··· INFORMATION SHOWN ···
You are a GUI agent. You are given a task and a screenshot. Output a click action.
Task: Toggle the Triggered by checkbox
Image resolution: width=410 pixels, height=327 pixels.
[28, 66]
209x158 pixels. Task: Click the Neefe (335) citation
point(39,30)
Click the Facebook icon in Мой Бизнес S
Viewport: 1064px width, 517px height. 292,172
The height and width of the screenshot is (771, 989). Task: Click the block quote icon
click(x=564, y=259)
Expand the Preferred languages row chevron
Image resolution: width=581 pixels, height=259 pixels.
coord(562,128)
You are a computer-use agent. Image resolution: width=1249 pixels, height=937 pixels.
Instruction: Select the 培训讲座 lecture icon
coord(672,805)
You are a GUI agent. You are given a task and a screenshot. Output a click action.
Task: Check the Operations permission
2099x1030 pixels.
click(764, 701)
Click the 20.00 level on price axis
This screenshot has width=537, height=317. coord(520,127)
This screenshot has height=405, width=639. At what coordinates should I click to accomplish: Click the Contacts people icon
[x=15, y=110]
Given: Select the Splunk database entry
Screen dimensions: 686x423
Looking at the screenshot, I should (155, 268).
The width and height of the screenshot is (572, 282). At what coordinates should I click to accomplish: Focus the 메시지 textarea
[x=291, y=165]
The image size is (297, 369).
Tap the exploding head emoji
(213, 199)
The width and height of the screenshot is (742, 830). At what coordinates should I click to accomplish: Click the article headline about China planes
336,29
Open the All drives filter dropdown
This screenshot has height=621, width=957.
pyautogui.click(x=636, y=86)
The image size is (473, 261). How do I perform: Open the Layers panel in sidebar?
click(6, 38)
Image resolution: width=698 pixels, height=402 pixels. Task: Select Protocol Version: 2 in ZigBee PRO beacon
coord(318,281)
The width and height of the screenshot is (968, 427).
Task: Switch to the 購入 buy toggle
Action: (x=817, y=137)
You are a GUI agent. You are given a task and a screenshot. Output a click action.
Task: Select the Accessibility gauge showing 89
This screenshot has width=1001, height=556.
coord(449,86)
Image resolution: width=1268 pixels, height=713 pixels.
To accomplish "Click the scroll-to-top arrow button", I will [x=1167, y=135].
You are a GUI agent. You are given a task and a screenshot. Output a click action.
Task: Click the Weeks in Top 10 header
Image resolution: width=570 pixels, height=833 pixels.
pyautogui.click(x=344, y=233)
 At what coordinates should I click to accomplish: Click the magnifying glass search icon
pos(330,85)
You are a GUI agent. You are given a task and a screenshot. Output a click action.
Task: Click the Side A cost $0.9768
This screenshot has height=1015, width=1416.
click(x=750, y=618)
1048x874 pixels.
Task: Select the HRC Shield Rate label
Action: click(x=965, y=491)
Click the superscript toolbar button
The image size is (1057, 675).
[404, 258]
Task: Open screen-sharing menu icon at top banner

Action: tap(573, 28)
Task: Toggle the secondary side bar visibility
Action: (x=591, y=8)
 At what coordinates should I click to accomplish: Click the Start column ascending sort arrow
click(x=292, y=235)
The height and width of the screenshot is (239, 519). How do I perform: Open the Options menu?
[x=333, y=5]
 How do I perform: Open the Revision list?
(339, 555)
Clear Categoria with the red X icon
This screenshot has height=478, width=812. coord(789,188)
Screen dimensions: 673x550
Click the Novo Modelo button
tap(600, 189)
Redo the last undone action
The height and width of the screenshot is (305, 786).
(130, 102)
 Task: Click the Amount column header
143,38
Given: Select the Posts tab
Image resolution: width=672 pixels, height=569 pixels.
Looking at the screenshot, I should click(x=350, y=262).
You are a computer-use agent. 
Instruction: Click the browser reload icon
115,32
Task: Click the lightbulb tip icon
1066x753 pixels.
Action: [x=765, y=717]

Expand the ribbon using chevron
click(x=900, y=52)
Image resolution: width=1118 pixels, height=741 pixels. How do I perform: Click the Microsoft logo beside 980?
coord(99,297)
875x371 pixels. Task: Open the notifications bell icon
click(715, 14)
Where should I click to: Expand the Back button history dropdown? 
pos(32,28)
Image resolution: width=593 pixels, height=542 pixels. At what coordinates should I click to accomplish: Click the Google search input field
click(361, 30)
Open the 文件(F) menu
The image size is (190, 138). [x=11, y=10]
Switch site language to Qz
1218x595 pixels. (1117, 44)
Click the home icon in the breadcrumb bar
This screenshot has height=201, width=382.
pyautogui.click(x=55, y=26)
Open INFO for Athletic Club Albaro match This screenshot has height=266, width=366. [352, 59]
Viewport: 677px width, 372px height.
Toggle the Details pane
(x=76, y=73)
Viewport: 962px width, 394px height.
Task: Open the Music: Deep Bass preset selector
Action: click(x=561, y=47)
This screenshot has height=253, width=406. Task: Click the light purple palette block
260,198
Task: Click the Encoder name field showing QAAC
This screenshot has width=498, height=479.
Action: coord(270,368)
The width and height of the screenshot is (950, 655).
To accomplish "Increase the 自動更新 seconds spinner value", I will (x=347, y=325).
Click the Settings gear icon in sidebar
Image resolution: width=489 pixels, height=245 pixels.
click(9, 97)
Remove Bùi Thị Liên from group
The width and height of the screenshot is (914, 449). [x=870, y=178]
···
**ABOUT THIS TASK**
Taking the entries above, restate exactly those lines that fall between the line with "875x371 pixels. Task: Open" and the line with "Click the Settings gear icon in sidebar", keeping both of those lines too.

**RESPONSE TO THIS TASK**
875x371 pixels. Task: Open the notifications bell icon
click(715, 14)
Where should I click to: Expand the Back button history dropdown? 
pos(32,28)
Image resolution: width=593 pixels, height=542 pixels. At what coordinates should I click to accomplish: Click the Google search input field
click(361, 30)
Open the 文件(F) menu
The image size is (190, 138). [x=11, y=10]
Switch site language to Qz
1218x595 pixels. (1117, 44)
Click the home icon in the breadcrumb bar
This screenshot has height=201, width=382.
pyautogui.click(x=55, y=26)
Open INFO for Athletic Club Albaro match This screenshot has height=266, width=366. [352, 59]
Viewport: 677px width, 372px height.
Toggle the Details pane
(x=76, y=73)
Viewport: 962px width, 394px height.
Task: Open the Music: Deep Bass preset selector
Action: click(x=561, y=47)
This screenshot has height=253, width=406. Task: Click the light purple palette block
260,198
Task: Click the Encoder name field showing QAAC
This screenshot has width=498, height=479.
Action: coord(270,368)
The width and height of the screenshot is (950, 655).
To accomplish "Increase the 自動更新 seconds spinner value", I will (x=347, y=325).
Click the Settings gear icon in sidebar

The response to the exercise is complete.